# Records
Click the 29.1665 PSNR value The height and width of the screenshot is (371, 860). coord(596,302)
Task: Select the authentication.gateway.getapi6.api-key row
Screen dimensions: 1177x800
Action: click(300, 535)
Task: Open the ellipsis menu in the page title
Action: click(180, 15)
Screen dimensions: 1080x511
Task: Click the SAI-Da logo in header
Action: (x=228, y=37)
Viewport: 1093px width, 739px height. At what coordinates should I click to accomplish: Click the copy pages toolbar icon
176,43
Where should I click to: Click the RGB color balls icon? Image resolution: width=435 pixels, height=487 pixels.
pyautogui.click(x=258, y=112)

---

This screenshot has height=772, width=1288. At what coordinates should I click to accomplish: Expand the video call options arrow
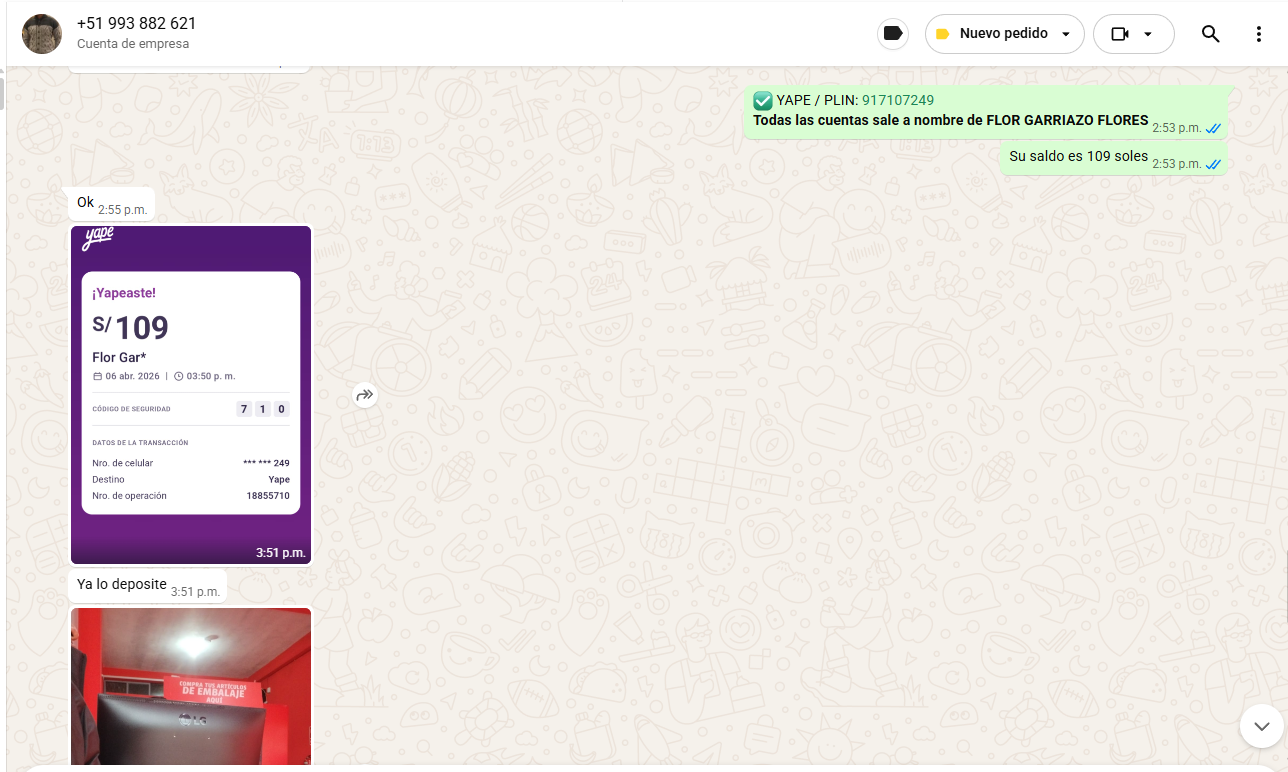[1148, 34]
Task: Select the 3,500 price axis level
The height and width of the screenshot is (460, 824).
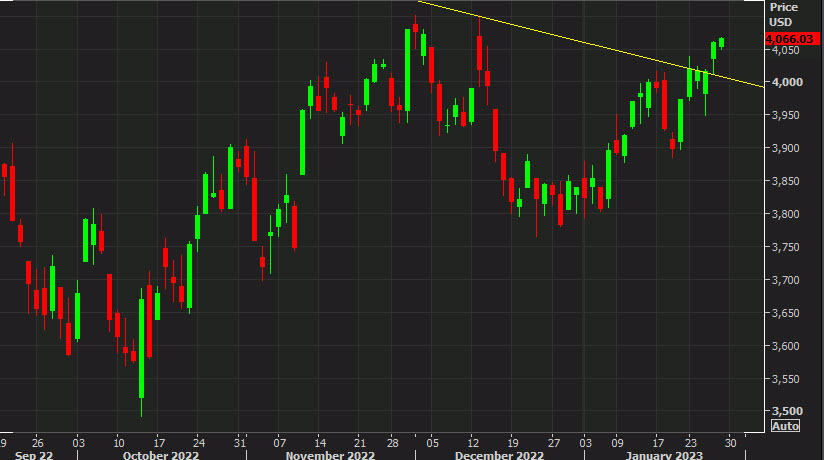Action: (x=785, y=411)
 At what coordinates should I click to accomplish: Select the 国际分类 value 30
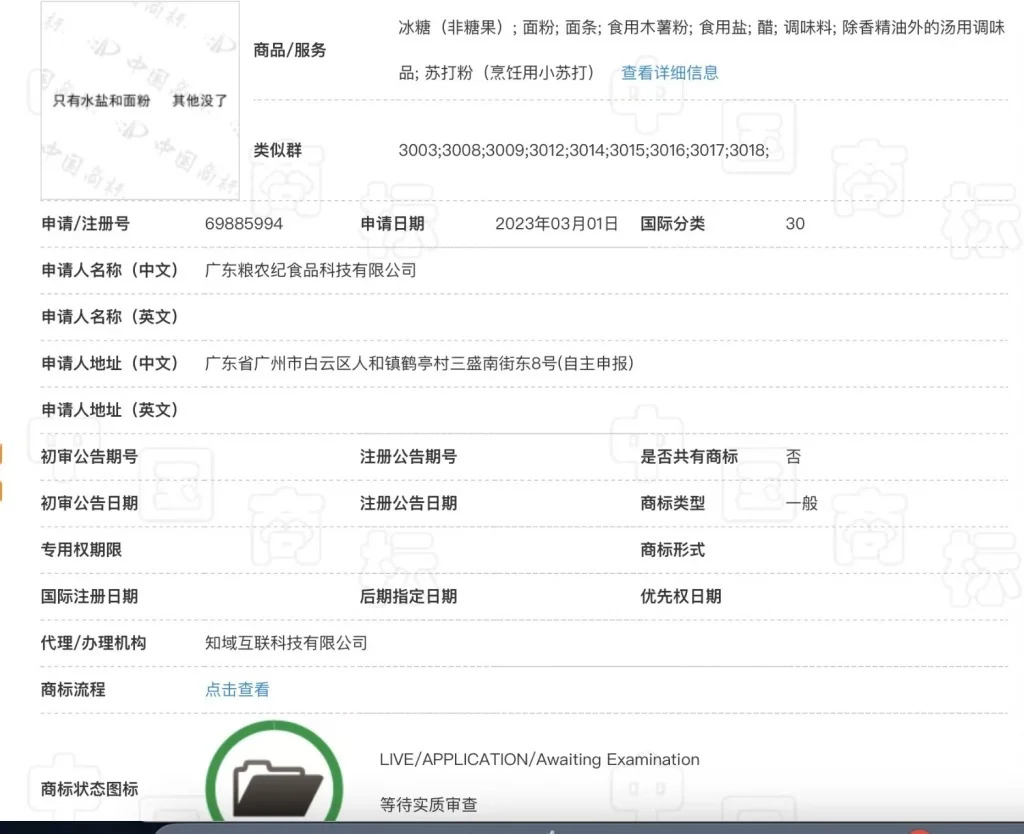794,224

# Short task
Extract the lines of the material from the line with "Where should I" up to and including the line with "pyautogui.click(x=258, y=112)", and repeat them without any change.

# Final answer
Where should I click to: Click the RGB color balls icon? Image resolution: width=435 pixels, height=487 pixels.
pyautogui.click(x=258, y=112)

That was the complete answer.